There are many obfuscators for different languages, and some of those offer reversible options for easier field debugging. Eazfuscator.NET is one of these and with a bit of reverse engineering, whole files can be restored with the original symbols once you have the password.
In our case, the developer left the password in some of the files, as the encryption reads the password from a directive that gets compiled into the executable binary. The obfuscator then reads this later in the pipeline, however, the developers missed this step in case of some executables, thus we had the password.
However, even with the password, the only thing you could do was use their official decryptor, which
Hence our journey began to find the exact cryptographic construct they used. The documentation linked above reveals that
Used crypto algorithm is AES with 256 bits key strength. Cryptographic key for the algorithm is derived from the password.

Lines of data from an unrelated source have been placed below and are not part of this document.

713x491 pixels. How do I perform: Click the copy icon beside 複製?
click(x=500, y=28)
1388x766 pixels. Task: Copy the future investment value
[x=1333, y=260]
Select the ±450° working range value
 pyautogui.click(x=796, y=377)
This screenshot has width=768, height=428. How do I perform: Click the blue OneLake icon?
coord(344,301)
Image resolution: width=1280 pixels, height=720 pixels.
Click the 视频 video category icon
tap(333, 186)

This left us with an unknown box that takes a password and spits out a 256-bit key for the AES process. We also didn’t know what block chaining method was used, so all this had to be reverse engineered from the official decryptor. Latter was also a .NET application, so we used dnSpy, a very handy tool licensed under GPLv3 for both static and dynamic analysis of such executables.
A nice twist was that this official decryptor, as part of an obfuscator suite was also using the obfuscator on itself, stripping symbols of human-readable names and making comparison between symbols harder.

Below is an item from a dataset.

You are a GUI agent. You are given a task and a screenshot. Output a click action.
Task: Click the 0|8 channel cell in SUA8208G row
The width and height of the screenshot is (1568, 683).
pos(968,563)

Educated guessing is always an important part of reverse engineering, and this case was no exception: most people use PBKDF2 to derive cryptographic keys from human readable strings such as passwords, as it’s well-known and cryptographic libraries for most platforms include it. In .NET’s built-in System.Security.Cryptography
the class implementing this is called Rfc2898DeriveBytes
as PBKDF2 is defined in section 5.2 of RFC 2898.
As dnSpy struggled with the optimizations in the binaries caused by them being release builds, we had to be careful to stop execution in those places where we had access to memory. We’ve started to hate the common error message:
Can’t evaluate when the thread is at an unsafe point. Step once or run until a breakpoint hits.
But finally, we managed to find a good spot in the GetBytes method which returns the actual PBKDF2 output.
As it can be seen above, the number of iterations was 1000, which is the default in the .NET implementation. From this, we also guessed that the hash function used as the parameter of PBKDF2 was also the default, HMAC-SHA-1, which also proved to be right.
Looking at the memory also revealed the salt, the above one was used to generate the IV, and another static salt was used to derive the actual AES key. It seemed so that they used AES in CBC mode, deriving the IV from the password in the same way as with the key, only they used a different salt.
With this in place, we still had two obstacles in the way. For some reason, they decided to use a subset of printable characters, thus they encoded it in a way that looked like Base64. The character set matched for the most part: the usual alphanumerics resulted in 62 symbols, and for the remaining two they chose '$'
and '_'
. What puzzled us was that although most libraries agree in that the so-called URL-safe Base64 encoding uses '-'
and '_'
as the two non-alphanumeric symbols, Eazfuscator.NET’s encoding used '_'
at the other position, resulting in quite a few minutes worth of confusion as to why the simple urlsafe_b64decode(input.replace('$', '-'))
didn’t work but rather produced gibberish when decrypted.
Fortunately, they used PKCS7 padding, so the success of the decryption could be determined as soon as the above decoding problem was settled. If you know how PKCS7 padding works and already understand how it helped us at this stage, just skip to the next paragraph – if not, here’s a short rundown. When using a block cipher like AES to encrypt messages whose length is not an exact multiple of the block size (128 bits = 16 bytes for AES), one needs to append padding bytes to pad the message. PKCS7 is a widely used algorithm that calculates how many bytes you need to append to fill the last block and every pad byte has the value of this number. So if the block size is 16 bytes and the last block would have only 14 bytes, it’ll append the following 2 bytes: 0x02 0x02
. If the message is lucky to fill the last block by itself already, a full block of padding is added. This way, checking whether the decryption was successful is easy, as one just has to look at the last byte (let’s call it n) and check whether the n-1 are also the same value. (This is also how padding oracles work.)
This was important since the other obstacle was a rather annoying one. Using the official decryptor, we already had some plaintext-ciphertext pairs and now we saw an interesting pattern. When decrypting a ciphertext where we knew the plaintext to be 20 bytes, our own reimplementation of the decryption process resulted in 21 seemingly garbage bytes.
Further dynamic analysis proved that they had a last layer of defense in the form of XORing the plaintext before AES encryption with a single byte, and appending this byte to the plaintext. Removing this trailing byte and performing the XOR operation on all the remaining bytes resulted in the expected symbol name.
Our Python reimplementation is available in our GitHub repository under MIT license, pull requests are welcome.